James Dines: That's correct. And there is another very important factor and that is margin. I am bitterly against buying on margin.
And that is because that is the only way they can force you to sell. Usually beginners do it and get tempted by it and I think a lot of
them have purchased stocks on margin with money that was destined to pay their taxes on April 15th in the States. I think they're
in for a real problem and, of course, forced liquidation forces you out of these wonderful Internet companies at prices that are way
too low. But it does give us the opportunity to buy at those prices. And that's what I'm really waiting for, a gusher of margin
liquidation and that will give us the downward momentum that will finally create the next buy cycle for us.

StockHouse: We are hearing that there is going to be large amounts of consolidation among technology companies. One analyst
has said that only 25% of companies will survive. Do you share that sentiment?
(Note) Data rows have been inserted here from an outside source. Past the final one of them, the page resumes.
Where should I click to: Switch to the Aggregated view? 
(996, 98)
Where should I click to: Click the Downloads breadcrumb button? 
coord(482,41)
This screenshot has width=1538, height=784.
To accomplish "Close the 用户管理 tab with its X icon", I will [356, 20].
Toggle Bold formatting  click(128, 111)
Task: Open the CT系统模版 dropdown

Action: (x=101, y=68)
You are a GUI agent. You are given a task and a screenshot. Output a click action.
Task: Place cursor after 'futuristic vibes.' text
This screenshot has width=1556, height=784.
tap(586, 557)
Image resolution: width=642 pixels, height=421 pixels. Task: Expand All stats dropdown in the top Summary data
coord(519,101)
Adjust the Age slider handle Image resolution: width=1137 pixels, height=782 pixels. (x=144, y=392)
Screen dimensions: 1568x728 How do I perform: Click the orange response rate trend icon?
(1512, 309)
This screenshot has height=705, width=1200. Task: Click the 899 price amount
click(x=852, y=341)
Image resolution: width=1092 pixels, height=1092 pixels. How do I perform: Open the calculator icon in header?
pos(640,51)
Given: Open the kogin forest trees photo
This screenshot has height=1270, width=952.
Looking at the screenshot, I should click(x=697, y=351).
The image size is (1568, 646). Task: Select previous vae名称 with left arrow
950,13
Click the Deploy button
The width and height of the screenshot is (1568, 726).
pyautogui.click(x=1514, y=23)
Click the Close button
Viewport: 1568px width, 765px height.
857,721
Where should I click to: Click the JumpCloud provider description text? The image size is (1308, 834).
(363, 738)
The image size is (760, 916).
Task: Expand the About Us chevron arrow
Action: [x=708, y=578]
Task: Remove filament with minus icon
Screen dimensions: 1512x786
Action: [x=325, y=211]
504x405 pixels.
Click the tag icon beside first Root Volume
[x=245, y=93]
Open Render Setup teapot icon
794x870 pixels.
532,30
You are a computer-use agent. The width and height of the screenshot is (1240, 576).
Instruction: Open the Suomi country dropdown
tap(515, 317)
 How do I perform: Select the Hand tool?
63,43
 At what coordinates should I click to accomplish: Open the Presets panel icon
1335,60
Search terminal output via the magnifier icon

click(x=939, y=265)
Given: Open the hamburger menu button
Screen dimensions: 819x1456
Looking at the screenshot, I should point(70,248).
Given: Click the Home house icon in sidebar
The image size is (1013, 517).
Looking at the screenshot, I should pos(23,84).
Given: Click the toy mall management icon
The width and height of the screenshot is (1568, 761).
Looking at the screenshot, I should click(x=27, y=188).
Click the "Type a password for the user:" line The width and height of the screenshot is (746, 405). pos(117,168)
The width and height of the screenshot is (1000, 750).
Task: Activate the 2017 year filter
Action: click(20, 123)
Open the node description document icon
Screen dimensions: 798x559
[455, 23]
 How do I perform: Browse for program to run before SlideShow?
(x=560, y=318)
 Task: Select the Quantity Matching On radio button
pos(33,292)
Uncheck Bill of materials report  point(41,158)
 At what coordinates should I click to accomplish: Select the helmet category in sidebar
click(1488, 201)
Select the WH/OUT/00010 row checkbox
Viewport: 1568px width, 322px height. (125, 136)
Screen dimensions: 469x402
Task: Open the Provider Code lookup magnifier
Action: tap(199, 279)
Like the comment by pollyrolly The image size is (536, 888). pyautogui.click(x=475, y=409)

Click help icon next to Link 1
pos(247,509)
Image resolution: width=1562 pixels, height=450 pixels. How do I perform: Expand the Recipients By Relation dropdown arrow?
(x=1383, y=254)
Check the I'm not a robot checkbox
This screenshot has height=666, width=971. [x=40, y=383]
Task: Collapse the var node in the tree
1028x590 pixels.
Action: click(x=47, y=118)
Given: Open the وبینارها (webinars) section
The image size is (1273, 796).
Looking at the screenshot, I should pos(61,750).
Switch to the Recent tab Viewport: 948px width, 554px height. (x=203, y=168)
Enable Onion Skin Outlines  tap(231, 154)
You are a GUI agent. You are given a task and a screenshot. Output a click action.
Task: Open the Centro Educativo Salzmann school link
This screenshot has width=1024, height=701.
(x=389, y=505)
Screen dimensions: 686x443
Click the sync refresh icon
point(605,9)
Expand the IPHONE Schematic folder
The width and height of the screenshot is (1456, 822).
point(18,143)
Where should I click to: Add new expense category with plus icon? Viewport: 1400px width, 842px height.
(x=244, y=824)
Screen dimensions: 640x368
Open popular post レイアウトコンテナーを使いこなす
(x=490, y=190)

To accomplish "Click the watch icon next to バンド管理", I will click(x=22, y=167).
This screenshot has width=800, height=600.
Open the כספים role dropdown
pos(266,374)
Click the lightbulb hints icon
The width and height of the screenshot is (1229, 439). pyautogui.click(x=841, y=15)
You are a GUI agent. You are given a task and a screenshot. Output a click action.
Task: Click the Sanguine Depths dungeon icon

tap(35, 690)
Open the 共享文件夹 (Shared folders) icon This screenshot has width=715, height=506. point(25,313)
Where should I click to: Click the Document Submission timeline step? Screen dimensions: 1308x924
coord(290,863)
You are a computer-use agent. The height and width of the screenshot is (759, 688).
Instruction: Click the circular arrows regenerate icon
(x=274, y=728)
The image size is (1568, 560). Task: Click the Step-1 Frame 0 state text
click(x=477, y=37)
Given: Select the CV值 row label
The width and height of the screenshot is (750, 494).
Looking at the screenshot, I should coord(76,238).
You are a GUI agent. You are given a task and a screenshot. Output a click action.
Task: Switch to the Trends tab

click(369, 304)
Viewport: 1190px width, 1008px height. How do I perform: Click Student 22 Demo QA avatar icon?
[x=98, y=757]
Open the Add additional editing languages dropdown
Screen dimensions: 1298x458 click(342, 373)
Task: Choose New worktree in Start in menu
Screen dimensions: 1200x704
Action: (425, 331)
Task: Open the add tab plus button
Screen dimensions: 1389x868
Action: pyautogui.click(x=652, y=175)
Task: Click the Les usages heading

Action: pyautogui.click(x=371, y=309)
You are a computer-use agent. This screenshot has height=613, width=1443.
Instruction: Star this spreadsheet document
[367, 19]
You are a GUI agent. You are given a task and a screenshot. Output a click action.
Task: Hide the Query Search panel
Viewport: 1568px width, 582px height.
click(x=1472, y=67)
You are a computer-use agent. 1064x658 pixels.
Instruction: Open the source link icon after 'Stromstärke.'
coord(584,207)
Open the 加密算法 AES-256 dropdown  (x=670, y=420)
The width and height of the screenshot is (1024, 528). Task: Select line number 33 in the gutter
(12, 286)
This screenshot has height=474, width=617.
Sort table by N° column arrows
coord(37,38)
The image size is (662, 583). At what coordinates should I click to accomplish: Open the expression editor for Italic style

James Dines: I don't know the exact number but I think the prediction is absolutely accurate. You're already seeing it with a
company like Cisco [CSCO]. People want one-stop solutions. When I was a kid you used to have grocery stores in this specialty
and that specialty and then, of course, the supermarkets came into being and they sold all kinds of things. So that's what's going to
be happening here. I think Cisco grasps that. That's another brilliant management. They grasp it and every time they see something
that's needed they just acquire it and I think you're going to see a huge number of acquisitions and consolidations. That was one of
my predictions in my forecast issue and another one is that the dinosaurs are finally going to wake up and start acquiring some of
these Internet companies especially as they get beat down. Because they've simply missed the boat entirely and they don't have
the time to develop themselves and they have plenty of money. They're stupid and rich and the way that'll get into the Internet is
simply acquire it. But yes, there will be huge numbers consolidations. There is certainly not enough room for all these companies.

StockHouse: What's your expectation for the timeframe of this blue chip rally we're seeing? Will it continue until we see the
high-tech, the Internets come back, and the flow of cash moves between the two again?

James Dines: That's a tough question. I don't really work that way. I don't know the future, I wait to see how things evolve and
develop. I've got a target for the Dow to make its top sometime before this summer and it should be followed by a fairly nasty
decline.

StockHouse: What blue chips do you like right now?

James Dines: I think there is a whole range of them. I think GM [GM] is a good one and they've got a really nice chart. General
Electric [GE] is another good one, very bullish up trend. I think Citigroup [C] and Chase Manhattan [CMB] I think is a good one.
There are a lot of real good blue chips out there and powerful upturns.

StockHouse: Thank you very much for your time Mr. Dines.